Write and explain the first law of thermodynamics.

(N/A) The internal energy of a system can change through two modes of energy transfer: heat and work.
Let $\Delta Q$ = Heat supplied to the system by the surroundings.
Let $\Delta W$ = Work done by the system on the surroundings.
Let $\Delta U$ = Change in the internal energy of the system.
From the principle of conservation of energy,$\Delta Q = \Delta U + \Delta W$ ... $(1)$ is known as the first law of thermodynamics.
From equation $(1)$,it is stated that the energy $(\Delta Q)$ supplied to the system is used partly to increase the internal energy of the system $(\Delta U)$ and the rest is used to perform work on the surroundings $(\Delta W)$.
An alternative form of this equation is $\Delta Q - \Delta W = \Delta U$ ... $(2)$.
$A$ system may transition from an initial state to a final state in various ways. For example,to change the state of a gas from $(P_{1}, V_{1})$ to $(P_{2}, V_{2})$,one could change the volume from $V_{1}$ to $V_{2}$ at constant pressure,then change the pressure from $P_{1}$ to $P_{2}$ at constant volume.
When a system is taken from one state to another,$\Delta Q$ and $\Delta W$ are different for different paths,meaning $\Delta Q$ and $\Delta W$ are path-dependent. However,the difference $(\Delta Q - \Delta W)$ is the same for every path. Thus,$(\Delta Q - \Delta W)$ is path-independent and depends only on the initial and final states of the system.
Therefore,the first law of thermodynamics is $\Delta Q - \Delta W = \Delta U$.
This law is obeyed in all natural processes. All three terms must have the same units.

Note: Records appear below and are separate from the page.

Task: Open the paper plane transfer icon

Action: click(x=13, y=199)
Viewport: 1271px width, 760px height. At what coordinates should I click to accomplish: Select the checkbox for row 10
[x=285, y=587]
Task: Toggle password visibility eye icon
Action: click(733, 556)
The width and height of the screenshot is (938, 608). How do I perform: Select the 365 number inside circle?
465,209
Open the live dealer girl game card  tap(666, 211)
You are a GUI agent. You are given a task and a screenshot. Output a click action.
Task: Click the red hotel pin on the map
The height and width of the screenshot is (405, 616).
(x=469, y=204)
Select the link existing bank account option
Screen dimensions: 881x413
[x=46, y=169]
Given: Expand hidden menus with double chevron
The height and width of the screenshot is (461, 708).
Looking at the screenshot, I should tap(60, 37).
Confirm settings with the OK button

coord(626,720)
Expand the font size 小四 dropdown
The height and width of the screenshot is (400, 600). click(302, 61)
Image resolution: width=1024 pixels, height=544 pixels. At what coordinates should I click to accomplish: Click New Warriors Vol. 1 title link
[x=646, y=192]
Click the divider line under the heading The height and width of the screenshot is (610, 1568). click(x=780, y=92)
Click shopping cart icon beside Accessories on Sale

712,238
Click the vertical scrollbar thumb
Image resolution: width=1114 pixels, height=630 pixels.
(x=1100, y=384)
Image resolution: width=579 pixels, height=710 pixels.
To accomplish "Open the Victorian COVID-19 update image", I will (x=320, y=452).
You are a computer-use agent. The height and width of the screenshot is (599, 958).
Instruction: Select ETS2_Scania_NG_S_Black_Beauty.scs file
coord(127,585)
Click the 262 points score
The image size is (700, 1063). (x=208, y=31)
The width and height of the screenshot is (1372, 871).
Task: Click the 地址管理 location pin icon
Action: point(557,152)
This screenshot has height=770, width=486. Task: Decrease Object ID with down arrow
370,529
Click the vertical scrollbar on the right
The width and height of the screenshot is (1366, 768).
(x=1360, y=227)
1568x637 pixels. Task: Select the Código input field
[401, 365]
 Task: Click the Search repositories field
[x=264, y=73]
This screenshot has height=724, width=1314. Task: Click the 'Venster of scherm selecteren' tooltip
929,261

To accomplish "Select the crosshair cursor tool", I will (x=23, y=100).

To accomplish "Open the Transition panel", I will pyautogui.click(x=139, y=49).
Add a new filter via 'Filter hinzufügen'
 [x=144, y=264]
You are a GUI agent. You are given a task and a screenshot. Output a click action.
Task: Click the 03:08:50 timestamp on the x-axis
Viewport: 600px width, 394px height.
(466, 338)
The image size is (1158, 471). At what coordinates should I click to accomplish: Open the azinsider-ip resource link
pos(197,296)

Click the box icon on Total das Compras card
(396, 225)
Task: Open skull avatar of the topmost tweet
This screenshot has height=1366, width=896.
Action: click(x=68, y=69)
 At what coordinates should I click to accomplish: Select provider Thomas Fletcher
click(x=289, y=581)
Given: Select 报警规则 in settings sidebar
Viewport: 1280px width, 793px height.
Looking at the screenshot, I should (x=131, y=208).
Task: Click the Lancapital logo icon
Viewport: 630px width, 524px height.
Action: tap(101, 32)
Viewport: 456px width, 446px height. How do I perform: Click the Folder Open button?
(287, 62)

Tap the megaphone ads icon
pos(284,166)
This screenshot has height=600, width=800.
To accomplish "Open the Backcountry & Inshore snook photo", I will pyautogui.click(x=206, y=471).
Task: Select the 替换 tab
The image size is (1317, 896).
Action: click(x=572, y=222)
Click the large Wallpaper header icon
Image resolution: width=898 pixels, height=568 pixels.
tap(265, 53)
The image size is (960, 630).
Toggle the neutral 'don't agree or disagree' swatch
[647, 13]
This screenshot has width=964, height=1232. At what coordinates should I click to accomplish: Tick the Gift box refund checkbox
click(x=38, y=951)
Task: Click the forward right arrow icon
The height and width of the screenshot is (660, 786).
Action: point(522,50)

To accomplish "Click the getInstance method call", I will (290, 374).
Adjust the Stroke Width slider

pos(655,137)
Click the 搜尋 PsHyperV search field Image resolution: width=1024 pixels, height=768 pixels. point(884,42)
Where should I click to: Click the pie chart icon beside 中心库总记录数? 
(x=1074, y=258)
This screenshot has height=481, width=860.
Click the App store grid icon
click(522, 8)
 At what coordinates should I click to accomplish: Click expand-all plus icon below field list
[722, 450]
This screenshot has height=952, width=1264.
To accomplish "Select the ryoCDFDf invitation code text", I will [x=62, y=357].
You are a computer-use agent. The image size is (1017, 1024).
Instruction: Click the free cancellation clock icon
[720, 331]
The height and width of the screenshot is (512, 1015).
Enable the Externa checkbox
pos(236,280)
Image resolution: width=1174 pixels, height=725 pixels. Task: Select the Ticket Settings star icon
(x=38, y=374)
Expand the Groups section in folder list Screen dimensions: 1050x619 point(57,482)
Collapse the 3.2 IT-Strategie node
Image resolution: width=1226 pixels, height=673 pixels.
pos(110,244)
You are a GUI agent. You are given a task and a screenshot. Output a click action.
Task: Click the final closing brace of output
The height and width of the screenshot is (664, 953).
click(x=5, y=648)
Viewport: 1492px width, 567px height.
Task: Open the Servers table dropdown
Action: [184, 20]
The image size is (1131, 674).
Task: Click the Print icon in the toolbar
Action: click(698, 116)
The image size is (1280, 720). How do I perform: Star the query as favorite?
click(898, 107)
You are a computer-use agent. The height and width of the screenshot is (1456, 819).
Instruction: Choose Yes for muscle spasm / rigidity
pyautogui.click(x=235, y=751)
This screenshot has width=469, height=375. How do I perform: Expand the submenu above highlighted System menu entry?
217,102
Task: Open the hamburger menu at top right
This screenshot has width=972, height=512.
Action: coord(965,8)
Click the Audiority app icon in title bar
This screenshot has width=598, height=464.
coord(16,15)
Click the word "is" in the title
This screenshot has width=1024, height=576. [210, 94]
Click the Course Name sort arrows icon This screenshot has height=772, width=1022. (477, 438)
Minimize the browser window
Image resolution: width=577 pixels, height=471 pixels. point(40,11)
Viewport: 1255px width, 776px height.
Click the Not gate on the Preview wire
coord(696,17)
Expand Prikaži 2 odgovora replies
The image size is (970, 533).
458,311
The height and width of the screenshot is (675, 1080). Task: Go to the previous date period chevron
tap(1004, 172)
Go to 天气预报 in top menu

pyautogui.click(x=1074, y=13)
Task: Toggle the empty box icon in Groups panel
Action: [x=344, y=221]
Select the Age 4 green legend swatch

Sign convention: If the system absorbs heat,$\Delta Q$ is positive; if heat is released,$\Delta Q$ is negative. When a gas expands,work done by the system $\Delta W$ is positive; when compressed,work done on the system $\Delta W$ is negative.
If $(\Delta Q - \Delta W) > 0$,the internal energy increases; if $(\Delta Q - \Delta W) < 0$,the internal energy decreases.